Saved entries
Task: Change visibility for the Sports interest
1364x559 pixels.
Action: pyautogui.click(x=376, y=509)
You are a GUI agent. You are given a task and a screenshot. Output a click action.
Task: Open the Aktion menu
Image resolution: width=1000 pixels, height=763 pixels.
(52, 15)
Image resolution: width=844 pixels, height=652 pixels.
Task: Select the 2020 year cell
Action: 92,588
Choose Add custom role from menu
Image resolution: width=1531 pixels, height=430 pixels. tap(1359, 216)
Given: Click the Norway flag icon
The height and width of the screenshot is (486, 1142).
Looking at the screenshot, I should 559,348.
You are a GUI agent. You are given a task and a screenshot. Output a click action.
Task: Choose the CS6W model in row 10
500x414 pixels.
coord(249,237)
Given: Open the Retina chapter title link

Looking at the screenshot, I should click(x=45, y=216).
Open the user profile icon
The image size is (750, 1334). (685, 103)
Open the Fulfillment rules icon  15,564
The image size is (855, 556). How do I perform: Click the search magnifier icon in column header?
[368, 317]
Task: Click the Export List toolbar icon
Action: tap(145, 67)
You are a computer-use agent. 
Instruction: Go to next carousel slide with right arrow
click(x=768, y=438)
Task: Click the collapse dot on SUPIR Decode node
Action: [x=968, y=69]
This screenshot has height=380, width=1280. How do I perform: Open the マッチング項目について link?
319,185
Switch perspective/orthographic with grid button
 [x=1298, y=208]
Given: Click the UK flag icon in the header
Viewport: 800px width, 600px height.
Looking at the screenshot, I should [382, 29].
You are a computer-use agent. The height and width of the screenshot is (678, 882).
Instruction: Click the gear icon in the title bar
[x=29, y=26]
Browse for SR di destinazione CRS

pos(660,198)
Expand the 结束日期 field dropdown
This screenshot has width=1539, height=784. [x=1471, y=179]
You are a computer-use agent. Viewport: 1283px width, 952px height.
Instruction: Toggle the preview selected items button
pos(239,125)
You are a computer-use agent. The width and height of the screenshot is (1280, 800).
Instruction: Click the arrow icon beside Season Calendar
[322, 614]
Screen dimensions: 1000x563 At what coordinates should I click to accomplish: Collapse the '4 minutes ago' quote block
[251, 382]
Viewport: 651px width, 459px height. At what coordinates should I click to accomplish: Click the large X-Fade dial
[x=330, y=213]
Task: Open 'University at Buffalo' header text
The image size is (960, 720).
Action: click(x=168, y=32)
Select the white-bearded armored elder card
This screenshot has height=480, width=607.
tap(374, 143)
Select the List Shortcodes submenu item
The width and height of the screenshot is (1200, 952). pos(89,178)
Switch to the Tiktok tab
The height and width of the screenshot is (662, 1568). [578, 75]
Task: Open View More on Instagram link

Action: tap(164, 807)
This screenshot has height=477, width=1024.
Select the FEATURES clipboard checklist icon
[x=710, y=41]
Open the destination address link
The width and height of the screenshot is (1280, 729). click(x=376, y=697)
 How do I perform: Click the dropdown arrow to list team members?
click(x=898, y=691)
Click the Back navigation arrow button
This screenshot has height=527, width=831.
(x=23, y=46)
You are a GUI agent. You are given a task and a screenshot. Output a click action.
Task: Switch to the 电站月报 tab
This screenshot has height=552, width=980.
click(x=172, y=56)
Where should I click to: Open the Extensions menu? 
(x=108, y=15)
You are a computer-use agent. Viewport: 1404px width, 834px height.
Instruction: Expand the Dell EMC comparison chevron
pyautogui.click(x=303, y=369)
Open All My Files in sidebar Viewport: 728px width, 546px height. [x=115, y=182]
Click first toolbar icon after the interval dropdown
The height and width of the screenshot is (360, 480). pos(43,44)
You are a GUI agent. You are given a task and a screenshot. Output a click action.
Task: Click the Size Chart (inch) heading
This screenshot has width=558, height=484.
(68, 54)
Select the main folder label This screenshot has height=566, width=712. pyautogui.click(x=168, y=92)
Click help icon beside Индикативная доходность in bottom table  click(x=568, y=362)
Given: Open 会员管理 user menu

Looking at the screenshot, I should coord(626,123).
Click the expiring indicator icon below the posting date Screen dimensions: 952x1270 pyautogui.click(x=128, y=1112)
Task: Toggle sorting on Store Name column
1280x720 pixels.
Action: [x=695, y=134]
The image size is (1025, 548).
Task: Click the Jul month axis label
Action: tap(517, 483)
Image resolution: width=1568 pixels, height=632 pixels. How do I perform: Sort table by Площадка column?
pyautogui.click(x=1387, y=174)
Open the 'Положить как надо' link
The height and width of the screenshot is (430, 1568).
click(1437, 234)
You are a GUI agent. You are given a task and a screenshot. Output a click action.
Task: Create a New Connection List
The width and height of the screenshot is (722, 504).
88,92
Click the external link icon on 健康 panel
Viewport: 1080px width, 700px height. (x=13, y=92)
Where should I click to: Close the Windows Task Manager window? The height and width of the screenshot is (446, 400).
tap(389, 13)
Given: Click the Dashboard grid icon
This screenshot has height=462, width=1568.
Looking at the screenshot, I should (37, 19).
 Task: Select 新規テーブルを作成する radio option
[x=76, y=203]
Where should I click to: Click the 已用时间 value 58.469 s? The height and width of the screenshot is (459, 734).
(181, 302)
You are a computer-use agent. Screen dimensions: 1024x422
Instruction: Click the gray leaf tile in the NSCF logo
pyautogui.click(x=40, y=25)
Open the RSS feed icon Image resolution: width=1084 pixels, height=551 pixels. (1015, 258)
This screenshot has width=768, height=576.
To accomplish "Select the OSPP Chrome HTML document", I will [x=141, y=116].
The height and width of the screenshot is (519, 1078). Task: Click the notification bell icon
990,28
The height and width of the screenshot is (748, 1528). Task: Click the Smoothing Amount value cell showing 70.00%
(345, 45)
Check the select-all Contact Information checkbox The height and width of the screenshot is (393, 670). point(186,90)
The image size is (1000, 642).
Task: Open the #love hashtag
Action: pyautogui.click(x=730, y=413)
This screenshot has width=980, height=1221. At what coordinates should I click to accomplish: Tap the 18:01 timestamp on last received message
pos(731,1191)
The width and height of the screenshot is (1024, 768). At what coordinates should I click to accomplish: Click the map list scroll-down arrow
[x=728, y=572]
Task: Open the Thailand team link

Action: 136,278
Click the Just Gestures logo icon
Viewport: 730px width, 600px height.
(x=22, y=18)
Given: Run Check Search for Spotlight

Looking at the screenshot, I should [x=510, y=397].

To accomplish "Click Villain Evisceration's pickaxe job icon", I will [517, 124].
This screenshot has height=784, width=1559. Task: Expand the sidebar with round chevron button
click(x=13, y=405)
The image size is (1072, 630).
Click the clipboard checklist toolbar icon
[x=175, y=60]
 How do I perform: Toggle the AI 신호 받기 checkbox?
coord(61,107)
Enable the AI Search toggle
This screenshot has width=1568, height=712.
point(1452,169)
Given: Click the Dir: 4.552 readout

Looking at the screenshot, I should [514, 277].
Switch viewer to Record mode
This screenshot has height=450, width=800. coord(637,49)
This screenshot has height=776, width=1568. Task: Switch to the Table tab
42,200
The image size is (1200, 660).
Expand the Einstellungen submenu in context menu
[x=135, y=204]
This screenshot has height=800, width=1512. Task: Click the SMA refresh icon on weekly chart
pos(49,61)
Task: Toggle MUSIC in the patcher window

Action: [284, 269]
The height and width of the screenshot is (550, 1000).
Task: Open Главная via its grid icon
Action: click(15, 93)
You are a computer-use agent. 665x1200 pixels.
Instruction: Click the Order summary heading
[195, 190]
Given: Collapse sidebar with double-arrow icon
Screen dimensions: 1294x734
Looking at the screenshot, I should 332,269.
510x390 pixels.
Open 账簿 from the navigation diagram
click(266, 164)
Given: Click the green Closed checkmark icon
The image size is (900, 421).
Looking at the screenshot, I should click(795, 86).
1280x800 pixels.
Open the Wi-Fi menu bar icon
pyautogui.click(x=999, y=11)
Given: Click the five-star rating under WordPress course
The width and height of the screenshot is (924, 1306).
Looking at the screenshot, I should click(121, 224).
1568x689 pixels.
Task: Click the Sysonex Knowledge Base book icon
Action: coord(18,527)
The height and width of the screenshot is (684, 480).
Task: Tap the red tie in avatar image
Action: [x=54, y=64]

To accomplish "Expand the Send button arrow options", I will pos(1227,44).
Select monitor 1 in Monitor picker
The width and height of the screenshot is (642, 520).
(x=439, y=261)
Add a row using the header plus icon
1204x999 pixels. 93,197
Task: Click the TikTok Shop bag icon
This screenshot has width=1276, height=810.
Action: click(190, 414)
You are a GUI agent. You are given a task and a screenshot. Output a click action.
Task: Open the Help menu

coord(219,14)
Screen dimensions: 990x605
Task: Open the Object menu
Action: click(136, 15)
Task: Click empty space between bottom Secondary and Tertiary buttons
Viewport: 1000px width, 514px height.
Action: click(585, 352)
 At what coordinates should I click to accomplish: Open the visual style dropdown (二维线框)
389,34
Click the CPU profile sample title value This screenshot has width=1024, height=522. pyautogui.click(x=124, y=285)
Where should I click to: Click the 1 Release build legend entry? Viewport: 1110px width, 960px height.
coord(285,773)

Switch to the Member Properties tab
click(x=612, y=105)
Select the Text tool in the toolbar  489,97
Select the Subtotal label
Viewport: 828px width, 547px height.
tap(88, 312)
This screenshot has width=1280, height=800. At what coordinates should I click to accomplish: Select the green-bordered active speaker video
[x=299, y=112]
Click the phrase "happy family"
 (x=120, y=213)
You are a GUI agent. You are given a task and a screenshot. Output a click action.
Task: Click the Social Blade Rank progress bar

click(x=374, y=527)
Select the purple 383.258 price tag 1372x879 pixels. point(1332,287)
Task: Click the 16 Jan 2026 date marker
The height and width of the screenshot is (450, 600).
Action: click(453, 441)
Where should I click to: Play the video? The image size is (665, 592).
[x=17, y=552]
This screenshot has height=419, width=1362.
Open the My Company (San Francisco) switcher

> **Requirement**
If a line comes after the one containing "Task: Open the Aktion menu", leave it out; set down every line of the data before it, and that line itself, exactly.

> **Task response**
Task: Change visibility for the Sports interest
1364x559 pixels.
Action: pyautogui.click(x=376, y=509)
You are a GUI agent. You are given a task and a screenshot. Output a click action.
Task: Open the Aktion menu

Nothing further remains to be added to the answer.